AstuceChecklist de 20 secondes
  • Ai-je bien dit s’il s’agit d’une vraie analyse intermédiaire ou non ?
  • Ai-je distingué efficacité, futilité et sécurité ?
  • Ai-je nommé la méthode de contrôle du risque alpha quand elle existe ?
  • Ai-je dit pourquoi un seuil effectif d’interim n’est pas un simple seuil usuel répété ?
  • Ai-je mentionné le rôle du IDMC / DSMB si nécessaire ?
  • Ai-je terminé par une conclusion clinique et méthodologique ?

9. Conclusion

Pour traiter correctement une question d’examen sur les analyses intermédiaires, il faut retenir trois idées.

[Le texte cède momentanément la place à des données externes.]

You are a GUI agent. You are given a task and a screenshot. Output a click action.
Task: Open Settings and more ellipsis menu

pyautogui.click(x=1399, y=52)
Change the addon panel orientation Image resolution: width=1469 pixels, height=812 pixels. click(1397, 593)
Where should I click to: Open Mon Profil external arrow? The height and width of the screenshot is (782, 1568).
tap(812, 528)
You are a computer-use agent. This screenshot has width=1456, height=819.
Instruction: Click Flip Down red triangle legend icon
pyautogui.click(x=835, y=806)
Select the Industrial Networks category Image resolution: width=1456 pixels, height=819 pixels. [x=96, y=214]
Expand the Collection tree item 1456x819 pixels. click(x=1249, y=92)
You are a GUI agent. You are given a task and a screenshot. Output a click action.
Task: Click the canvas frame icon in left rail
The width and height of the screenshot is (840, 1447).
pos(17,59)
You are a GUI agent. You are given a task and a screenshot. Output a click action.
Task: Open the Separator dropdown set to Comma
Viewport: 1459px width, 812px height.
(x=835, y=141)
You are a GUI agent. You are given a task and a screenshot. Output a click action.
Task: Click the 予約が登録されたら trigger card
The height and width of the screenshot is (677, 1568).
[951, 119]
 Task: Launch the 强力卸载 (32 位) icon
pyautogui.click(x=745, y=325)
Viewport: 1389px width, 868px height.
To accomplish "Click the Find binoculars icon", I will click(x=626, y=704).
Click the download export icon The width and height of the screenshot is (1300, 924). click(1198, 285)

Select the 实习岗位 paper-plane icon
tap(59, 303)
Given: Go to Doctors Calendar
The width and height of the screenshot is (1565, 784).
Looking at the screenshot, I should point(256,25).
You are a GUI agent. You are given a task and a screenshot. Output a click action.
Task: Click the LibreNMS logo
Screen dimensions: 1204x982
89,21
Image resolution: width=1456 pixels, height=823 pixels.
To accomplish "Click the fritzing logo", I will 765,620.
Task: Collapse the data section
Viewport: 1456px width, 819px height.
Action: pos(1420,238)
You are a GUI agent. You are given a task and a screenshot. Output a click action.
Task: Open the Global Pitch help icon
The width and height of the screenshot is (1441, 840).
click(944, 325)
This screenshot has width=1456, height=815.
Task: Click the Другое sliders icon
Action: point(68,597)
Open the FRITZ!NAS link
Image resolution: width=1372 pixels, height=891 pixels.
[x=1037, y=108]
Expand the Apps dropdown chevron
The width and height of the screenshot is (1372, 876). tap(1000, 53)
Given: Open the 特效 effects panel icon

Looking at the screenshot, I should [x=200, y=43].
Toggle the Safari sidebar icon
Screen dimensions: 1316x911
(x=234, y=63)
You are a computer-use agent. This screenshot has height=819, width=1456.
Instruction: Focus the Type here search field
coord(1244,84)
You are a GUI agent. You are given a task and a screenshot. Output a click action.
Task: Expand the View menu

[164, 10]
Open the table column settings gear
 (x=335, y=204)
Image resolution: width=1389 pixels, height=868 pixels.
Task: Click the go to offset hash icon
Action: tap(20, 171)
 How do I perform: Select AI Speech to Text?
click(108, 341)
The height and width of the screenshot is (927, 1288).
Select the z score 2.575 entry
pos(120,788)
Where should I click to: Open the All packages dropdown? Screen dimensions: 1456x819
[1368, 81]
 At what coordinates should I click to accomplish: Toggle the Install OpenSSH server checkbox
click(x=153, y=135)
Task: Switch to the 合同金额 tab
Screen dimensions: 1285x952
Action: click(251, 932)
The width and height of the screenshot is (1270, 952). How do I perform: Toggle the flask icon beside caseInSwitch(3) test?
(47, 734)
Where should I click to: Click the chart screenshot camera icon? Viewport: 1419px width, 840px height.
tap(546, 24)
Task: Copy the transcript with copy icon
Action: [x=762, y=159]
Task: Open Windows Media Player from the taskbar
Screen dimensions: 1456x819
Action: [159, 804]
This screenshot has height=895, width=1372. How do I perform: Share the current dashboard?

  1. Une analyse intermédiaire est un dispositif planifié, pas une curiosité statistique improvisée.
  2. Sa validité dépend du contrôle du risque alpha et d’une gouvernance indépendante.
  3. Ce raisonnement a du sens dans un essai prospectif ; il n’est pas transposable tel quel à une étude observationnelle naturaliste.

Le contraste entre RC 2026 et EPI 2026 est précisément utile pour l’examen : le premier article montre comment fonctionne une vraie stratégie d’interims, le second montre pourquoi il faut parfois refuser le mauvais cadre méthodologique avant même de discuter des détails techniques.